■ Text shown ■

|---|

Trudy Krishner (review date 27 January 1984)
SOURCE: Krishner, Trudy. “The Goal of a Lifetime Won at Last.” Christian Science Monitor (27 January 1984): 19.
[In the following review, Krishner gives a preview of “… And Ladies of the Club,” noting its fortunate selection by the Book-of-the-Month Club and G. P. Putnam's Sons.]
For Helen Santmyer, success has come somewhat later than it does in most careers. Miss Santmyer, an 88-year-old retired librarian, is being hailed as the literary equivalent of Grandma Moses.
Her novel about small-town life, which she began in the 1920s and finally finished as a nursing home resident in the 1980s, has been published by a university press and is about to be republished in large, lucrative editions by the Book-of-the-Month Club and G. P. Putnam's Sons.

|---|

■ Data excerpts ■
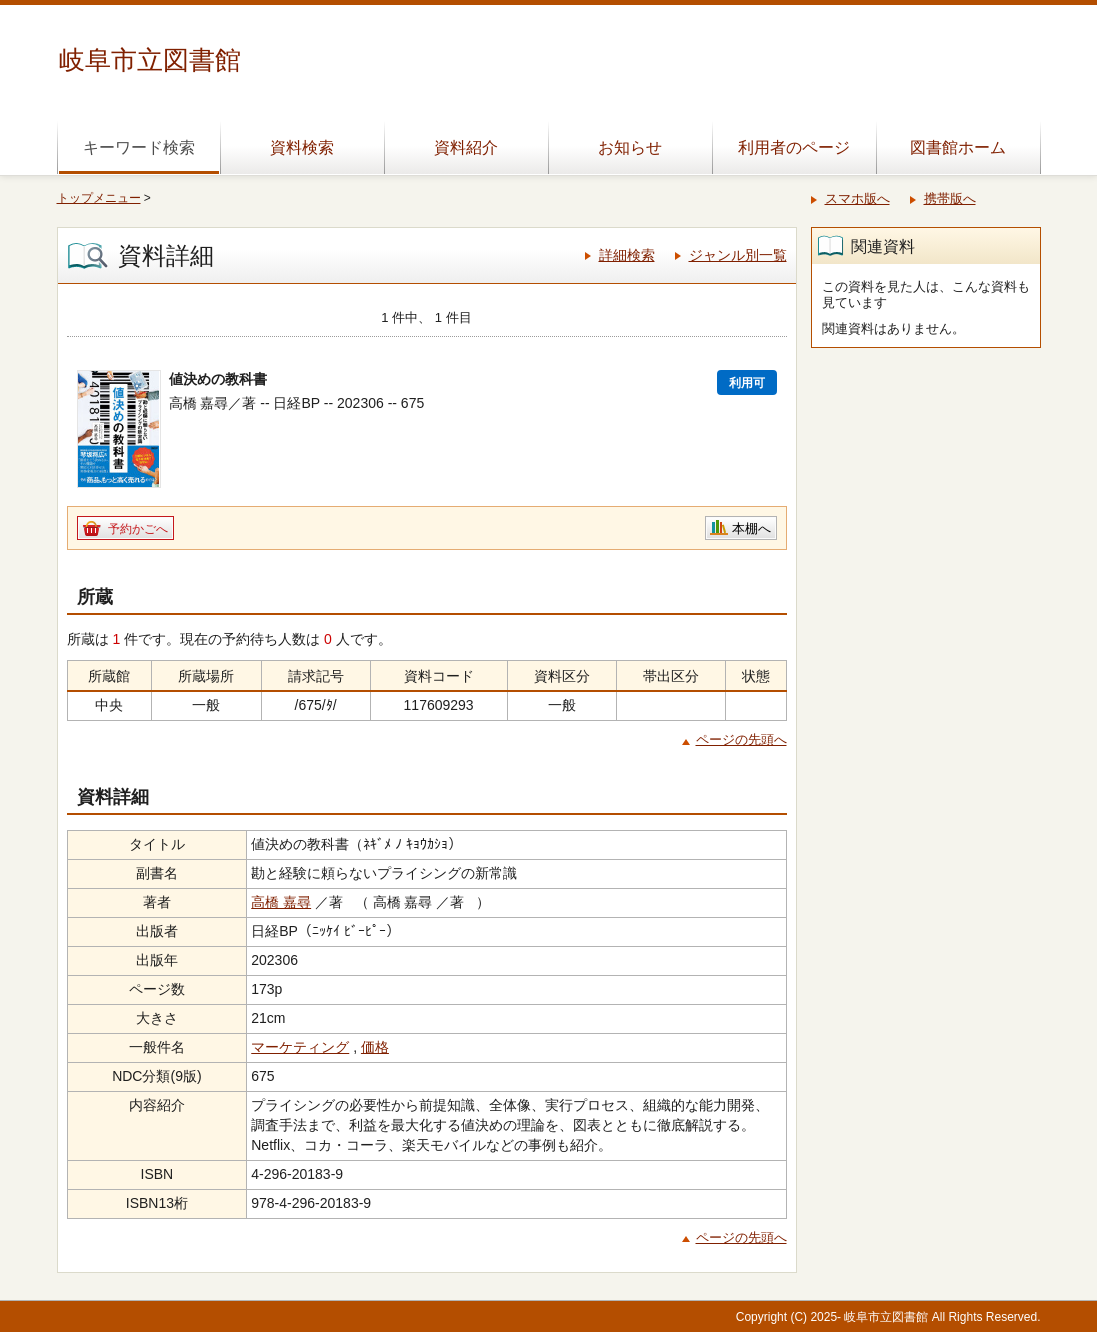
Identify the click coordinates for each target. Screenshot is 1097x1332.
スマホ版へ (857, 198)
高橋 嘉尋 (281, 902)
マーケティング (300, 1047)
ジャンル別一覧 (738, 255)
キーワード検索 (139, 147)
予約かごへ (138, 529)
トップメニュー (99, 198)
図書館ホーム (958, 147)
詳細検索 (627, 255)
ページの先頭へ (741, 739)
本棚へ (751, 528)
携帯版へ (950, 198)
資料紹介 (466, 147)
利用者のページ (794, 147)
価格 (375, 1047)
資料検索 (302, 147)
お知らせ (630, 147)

|---|

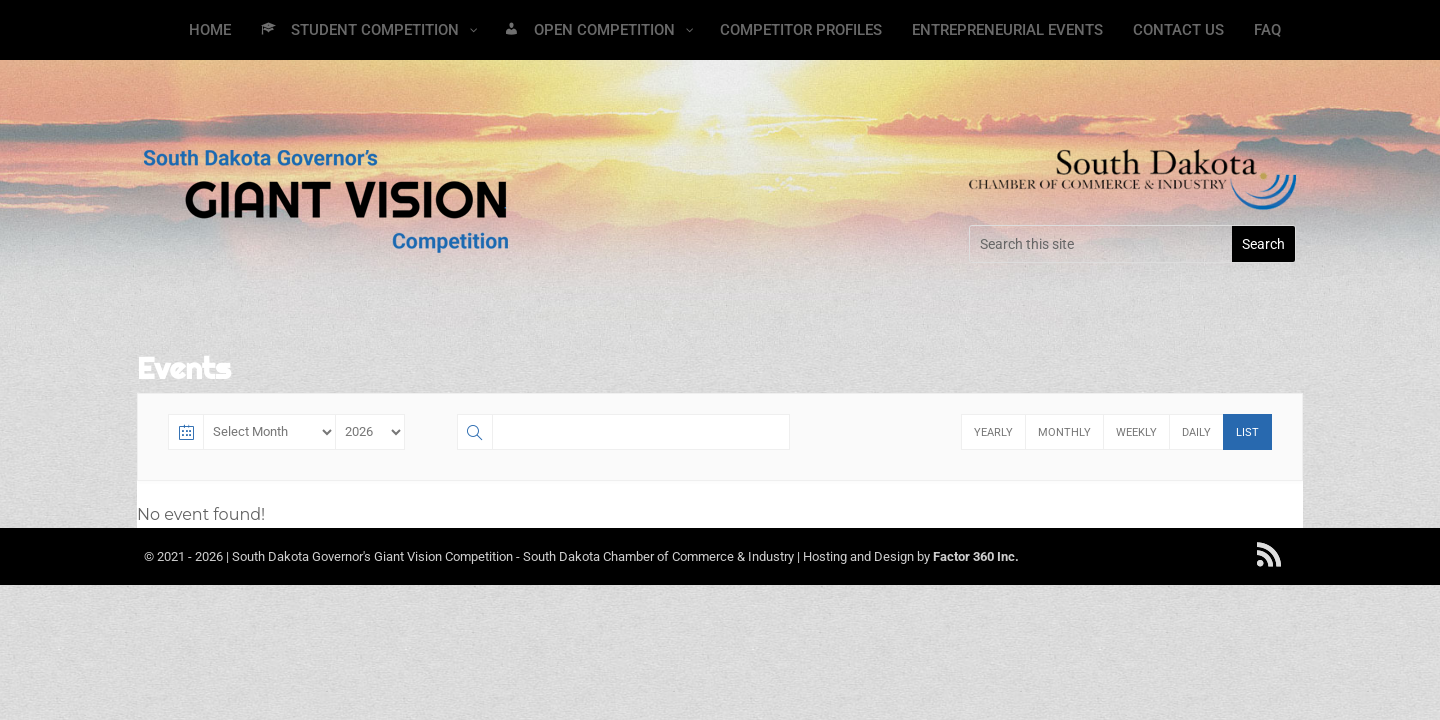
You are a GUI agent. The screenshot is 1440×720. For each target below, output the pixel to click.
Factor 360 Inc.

|---|

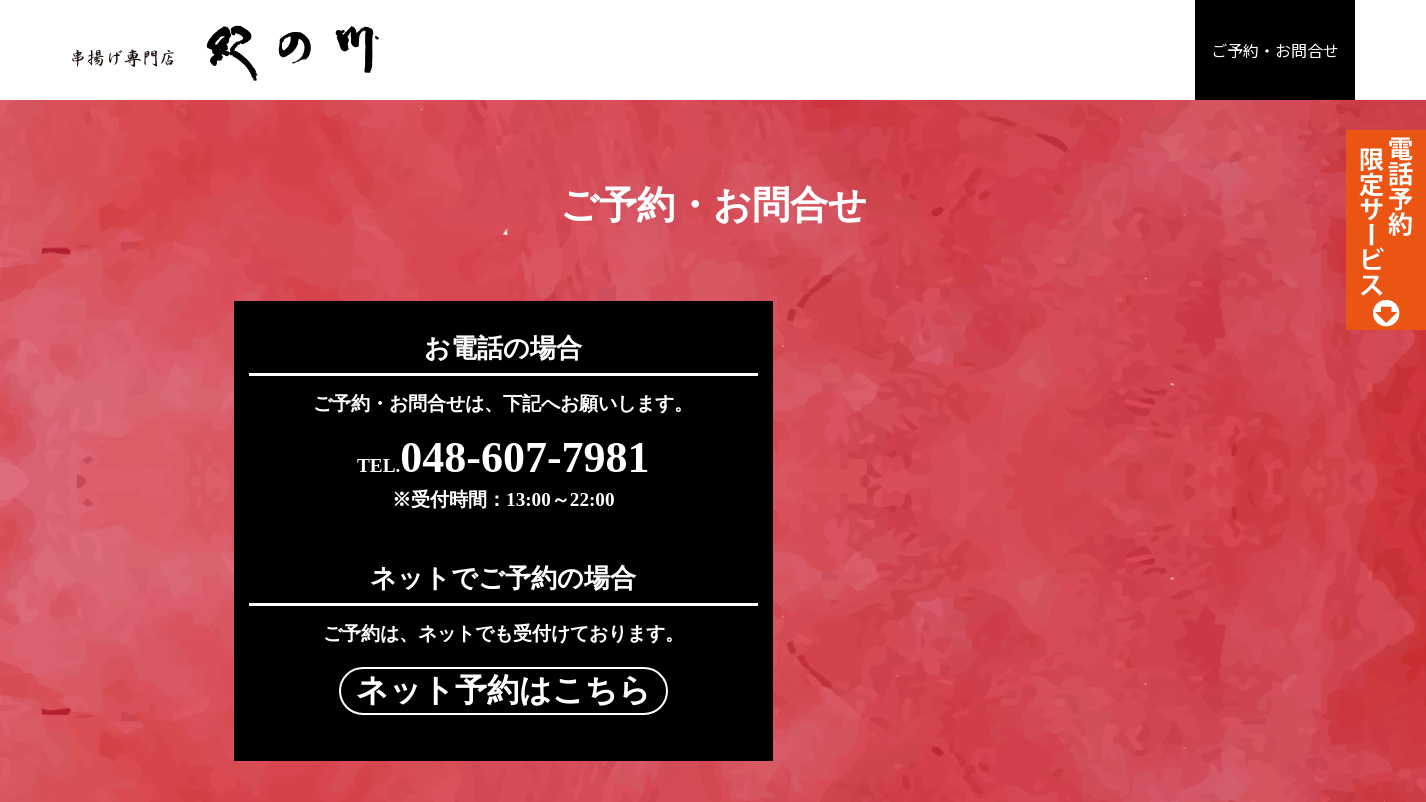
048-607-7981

|---|

■ Task list ■
1. Which people does the review of Helen Santmyer's novel name?
2. Set down the review of Helen Santmyer's novel word for word, from "SOURCE: Krishner, Trudy." to "of Grandma Moses.", inclusive.
3. Can you shorten the paragraph of the review of Helen Santmyer's novel that begins "Her novel about small-town life" while keeping its main facts?

■ Set of answers ■
1. Trudy Krishner, Helen Santmyer, Grandma Moses

2.
SOURCE: Krishner, Trudy. “The Goal of a Lifetime Won at Last.” Christian Science Monitor (27 January 1984): 19.
[In the following review, Krishner gives a preview of “… And Ladies of the Club,” noting its fortunate selection by the Book-of-the-Month Club and G. P. Putnam's Sons.]
For Helen Santmyer, success has come somewhat later than it does in most careers. Miss Santmyer, an 88-year-old retired librarian, is being hailed as the literary equivalent of Grandma Moses.

3. Begun in the 1920s and finished in a nursing home in the 1980s, her small-town novel first came out from a university press. The Book-of-the-Month Club and G. P. Putnam's Sons will soon reissue it in large, lucrative editions.